* Work order: Nothing but the lines from the start of the records below through the line that has "Task: Click Launch" should appear, each exactly as given.

+++++

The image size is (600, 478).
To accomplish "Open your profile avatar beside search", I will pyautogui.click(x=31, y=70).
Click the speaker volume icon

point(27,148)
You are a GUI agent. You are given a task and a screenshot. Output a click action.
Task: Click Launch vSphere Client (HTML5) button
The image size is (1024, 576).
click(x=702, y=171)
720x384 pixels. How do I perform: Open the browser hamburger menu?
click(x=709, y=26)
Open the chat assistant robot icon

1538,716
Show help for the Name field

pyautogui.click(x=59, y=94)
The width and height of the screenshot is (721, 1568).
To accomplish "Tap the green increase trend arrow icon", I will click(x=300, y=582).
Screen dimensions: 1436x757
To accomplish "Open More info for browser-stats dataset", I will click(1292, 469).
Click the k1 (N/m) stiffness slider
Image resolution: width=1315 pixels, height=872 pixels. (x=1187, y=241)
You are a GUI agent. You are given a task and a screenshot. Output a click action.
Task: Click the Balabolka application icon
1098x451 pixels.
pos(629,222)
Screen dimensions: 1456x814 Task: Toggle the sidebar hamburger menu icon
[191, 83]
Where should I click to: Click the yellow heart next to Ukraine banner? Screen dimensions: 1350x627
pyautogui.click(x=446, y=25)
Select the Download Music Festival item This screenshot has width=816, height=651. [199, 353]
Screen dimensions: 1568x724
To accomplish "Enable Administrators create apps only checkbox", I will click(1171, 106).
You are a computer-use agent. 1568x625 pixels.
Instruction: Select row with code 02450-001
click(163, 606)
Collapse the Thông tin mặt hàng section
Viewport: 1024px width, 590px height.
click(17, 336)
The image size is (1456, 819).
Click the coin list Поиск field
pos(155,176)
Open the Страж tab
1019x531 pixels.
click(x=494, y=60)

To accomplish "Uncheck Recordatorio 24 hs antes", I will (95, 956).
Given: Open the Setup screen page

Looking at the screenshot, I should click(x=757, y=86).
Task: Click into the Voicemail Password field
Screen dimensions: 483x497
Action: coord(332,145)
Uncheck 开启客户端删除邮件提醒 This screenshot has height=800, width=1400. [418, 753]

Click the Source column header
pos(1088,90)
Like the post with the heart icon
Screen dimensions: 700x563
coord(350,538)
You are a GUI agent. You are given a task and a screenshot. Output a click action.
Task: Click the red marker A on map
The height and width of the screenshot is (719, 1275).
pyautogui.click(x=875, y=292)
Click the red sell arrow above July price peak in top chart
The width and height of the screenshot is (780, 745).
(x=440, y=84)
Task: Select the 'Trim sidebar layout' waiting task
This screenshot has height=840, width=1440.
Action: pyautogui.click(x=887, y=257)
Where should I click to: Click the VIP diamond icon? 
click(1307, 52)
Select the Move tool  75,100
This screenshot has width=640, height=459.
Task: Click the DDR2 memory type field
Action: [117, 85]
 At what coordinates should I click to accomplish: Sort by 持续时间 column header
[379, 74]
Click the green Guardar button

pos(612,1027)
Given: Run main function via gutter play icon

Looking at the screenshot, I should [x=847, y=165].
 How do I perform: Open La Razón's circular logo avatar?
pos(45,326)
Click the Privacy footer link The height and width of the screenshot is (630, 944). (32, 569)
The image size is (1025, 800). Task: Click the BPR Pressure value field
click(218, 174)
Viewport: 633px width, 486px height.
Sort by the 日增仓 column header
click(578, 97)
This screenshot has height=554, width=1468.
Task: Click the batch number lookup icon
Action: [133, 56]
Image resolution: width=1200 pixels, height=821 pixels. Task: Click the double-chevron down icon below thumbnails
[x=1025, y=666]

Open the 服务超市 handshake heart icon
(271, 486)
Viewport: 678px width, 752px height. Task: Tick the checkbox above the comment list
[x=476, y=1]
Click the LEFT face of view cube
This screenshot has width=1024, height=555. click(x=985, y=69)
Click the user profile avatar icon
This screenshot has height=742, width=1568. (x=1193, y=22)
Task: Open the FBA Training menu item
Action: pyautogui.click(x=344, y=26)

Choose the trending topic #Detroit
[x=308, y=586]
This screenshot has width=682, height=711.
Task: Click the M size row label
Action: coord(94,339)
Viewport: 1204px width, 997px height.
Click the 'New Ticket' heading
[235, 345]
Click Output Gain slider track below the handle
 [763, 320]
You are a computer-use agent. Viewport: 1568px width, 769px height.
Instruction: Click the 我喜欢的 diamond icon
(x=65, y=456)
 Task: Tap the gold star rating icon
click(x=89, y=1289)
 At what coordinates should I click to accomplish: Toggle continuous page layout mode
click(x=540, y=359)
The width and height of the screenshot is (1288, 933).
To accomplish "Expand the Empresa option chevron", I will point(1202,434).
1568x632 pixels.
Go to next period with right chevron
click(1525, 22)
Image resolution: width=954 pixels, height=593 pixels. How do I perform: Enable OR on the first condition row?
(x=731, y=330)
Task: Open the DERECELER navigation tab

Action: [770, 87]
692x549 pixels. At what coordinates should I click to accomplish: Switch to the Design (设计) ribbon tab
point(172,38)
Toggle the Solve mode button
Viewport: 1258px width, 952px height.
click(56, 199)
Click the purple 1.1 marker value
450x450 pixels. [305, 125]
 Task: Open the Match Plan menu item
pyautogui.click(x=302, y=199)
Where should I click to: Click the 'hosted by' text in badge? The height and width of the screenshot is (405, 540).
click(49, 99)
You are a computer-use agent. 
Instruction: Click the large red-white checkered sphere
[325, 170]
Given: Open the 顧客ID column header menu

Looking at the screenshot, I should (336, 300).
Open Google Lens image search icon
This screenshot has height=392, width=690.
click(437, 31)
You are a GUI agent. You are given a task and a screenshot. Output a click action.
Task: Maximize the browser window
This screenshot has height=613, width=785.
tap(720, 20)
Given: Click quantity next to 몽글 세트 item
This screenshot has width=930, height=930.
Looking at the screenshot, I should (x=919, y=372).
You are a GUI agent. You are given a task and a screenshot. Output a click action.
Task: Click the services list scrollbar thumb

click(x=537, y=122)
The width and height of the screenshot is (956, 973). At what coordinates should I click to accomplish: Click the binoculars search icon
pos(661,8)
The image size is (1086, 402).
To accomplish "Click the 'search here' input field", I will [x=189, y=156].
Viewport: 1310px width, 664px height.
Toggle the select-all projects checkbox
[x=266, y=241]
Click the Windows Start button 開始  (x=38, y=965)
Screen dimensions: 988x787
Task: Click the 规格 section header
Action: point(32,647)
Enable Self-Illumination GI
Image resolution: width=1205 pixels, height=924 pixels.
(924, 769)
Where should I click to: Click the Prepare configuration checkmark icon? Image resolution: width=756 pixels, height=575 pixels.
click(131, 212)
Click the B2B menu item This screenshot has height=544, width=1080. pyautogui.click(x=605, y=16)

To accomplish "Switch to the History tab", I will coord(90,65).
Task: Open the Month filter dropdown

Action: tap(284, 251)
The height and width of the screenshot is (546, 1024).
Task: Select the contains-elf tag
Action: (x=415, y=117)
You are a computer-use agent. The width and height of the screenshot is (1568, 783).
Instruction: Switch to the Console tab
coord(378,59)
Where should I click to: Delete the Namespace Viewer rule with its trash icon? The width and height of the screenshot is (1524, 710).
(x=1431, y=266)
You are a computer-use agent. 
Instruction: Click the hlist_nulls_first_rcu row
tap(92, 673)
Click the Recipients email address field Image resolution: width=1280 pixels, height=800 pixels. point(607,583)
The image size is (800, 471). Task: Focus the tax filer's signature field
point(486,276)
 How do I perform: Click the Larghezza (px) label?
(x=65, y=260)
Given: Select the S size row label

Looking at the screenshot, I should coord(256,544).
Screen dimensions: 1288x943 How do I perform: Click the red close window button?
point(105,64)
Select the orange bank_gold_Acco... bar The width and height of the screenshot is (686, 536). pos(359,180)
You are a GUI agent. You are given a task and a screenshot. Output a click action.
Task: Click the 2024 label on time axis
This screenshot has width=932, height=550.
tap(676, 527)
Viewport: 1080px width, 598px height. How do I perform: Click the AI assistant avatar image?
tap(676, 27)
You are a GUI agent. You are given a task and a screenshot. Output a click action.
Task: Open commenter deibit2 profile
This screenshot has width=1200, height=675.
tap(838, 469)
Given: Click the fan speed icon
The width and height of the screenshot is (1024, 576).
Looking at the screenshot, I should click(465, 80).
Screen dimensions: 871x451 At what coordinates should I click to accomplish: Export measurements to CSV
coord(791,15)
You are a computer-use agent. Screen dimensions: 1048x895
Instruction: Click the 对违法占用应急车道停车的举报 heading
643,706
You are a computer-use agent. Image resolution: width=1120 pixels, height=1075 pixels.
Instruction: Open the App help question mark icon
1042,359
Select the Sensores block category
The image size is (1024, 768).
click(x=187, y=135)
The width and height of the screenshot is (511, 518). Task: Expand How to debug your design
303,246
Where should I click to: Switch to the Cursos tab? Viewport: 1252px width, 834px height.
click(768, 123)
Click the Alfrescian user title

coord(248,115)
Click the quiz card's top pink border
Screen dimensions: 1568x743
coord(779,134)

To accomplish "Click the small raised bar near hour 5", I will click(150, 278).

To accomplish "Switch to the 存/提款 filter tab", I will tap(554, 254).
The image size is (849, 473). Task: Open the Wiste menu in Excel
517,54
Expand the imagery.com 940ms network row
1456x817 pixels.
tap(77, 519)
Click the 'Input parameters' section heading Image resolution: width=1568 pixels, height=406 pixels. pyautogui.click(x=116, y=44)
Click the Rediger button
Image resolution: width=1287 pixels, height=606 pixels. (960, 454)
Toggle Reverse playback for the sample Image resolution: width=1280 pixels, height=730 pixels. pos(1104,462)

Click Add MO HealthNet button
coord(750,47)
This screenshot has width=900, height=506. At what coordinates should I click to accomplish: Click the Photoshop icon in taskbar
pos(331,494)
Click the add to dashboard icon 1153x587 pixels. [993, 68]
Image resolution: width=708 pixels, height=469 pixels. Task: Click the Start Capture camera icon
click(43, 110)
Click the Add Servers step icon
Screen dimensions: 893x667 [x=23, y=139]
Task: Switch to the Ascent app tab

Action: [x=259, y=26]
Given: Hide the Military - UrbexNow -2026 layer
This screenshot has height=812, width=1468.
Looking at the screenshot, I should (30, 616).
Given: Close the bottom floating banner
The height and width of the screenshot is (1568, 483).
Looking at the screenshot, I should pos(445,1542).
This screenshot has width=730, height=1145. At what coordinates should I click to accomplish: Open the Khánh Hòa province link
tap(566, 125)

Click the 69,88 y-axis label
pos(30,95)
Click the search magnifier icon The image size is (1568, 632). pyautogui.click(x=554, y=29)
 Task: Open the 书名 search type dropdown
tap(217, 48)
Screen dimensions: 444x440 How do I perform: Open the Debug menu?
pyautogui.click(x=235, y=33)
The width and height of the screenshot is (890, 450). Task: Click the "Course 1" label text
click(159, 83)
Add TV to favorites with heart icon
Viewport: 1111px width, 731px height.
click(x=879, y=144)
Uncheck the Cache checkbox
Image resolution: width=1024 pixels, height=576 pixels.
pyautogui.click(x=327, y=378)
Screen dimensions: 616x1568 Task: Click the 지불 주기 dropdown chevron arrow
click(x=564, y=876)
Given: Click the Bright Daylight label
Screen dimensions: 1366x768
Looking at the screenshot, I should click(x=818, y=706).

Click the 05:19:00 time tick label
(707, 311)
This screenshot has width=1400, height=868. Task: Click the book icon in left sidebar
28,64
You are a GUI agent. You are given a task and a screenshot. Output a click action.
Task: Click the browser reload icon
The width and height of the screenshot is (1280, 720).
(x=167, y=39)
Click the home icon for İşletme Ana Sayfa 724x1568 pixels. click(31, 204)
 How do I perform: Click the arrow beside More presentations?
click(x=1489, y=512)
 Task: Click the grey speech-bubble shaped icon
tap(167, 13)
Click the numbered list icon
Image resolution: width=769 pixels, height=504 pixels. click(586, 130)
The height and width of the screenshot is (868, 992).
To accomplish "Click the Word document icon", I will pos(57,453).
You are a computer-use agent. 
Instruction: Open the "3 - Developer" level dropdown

+++++

* Exercise answer:
The image size is (600, 478).
To accomplish "Open your profile avatar beside search", I will pyautogui.click(x=31, y=70).
Click the speaker volume icon

point(27,148)
You are a GUI agent. You are given a task and a screenshot. Output a click action.
Task: Click Launch vSphere Client (HTML5) button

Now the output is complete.